In order to understand for myself how this function worked, I wrote a version of it in c.
(if you have the means to step through AVR assembler on your development machine, then this may be unnecessary)
Here is a somewhat direct translation:
uint16_t udivmodhi4(uint16_t arg1, uint16_t arg2) {
uint16_t rem = 0;
uint8_t i = 16;
uint8_t carry = 0;
uint8_t carry2 = 0;
do {
carry2 = (arg1 & 0x8000) != 0;
arg1 = (arg1 << 1) + carry;
i--;
rem = (rem << 1) + carry2;
carry = arg2 > rem;
if (!carry) {
rem = rem - arg2;
}
}
while (i);
arg1 = (arg1 << 1) + carry;
arg1 = arg1 ^ 0xffff;
// arg1 has the quotient, rem has the remainder
return arg1;
//return rem;
}
And here is my cleaned up version:
uint16_t udivmodhi4(uint16_t arg1, uint16_t arg2) {
uint16_t rem = 0;
for (uint8_t i = 0; i < 16; i++) {
rem = (rem << 1) | (arg1 & 0x8000 ? 1 : 0);
arg1 = arg1 << 1;
if (rem >= arg2) {
rem -= arg2;
arg1 |= 1;
}
}
return arg1;
//return rem;
}
As you can see it loops 16 times*, and within each loop it takes the highest bit from arg1, shifts it into the lowest bit of the remainder, compares the remainder arg2, and shifts that back onto arg1, subtracting arg2 from the remainder if necessary.

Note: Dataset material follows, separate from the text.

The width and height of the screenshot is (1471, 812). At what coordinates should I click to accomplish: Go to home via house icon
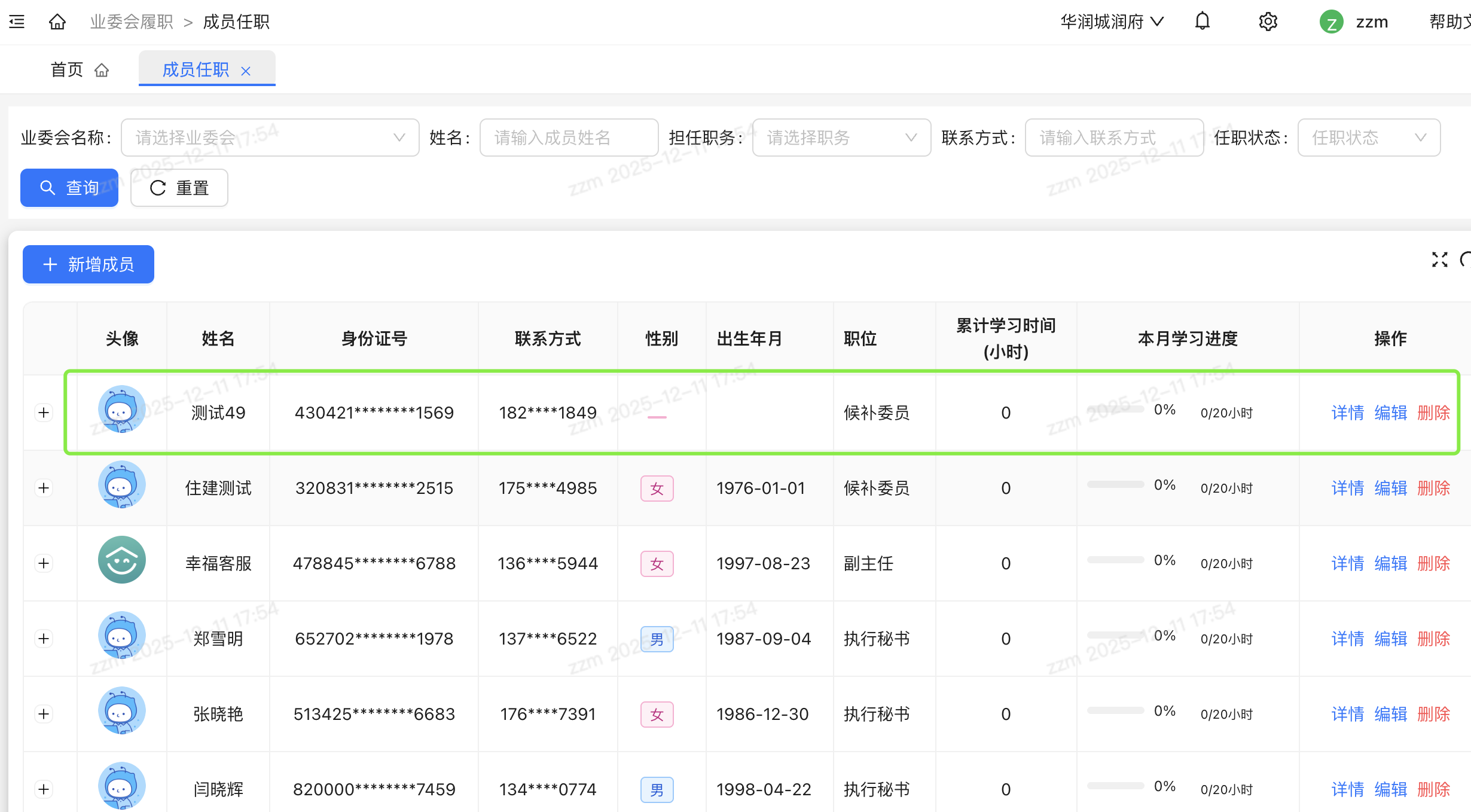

*:Note that the ASM sets the loop variable to 17 at the start, but decrements it before starting the loop, so it loops 16 times. Also, the ASM version inverts the bits going back onto arg1 and then flips them at the end. Most oddities like this in the code appear to be for optimising code size.
The c code is not going to optimise down to as few instructions like the ASM, and I only did it for learning purposes. Bottom line is, this does a 16 bit unsigned divide of any dividend and divisor in a loop of 16.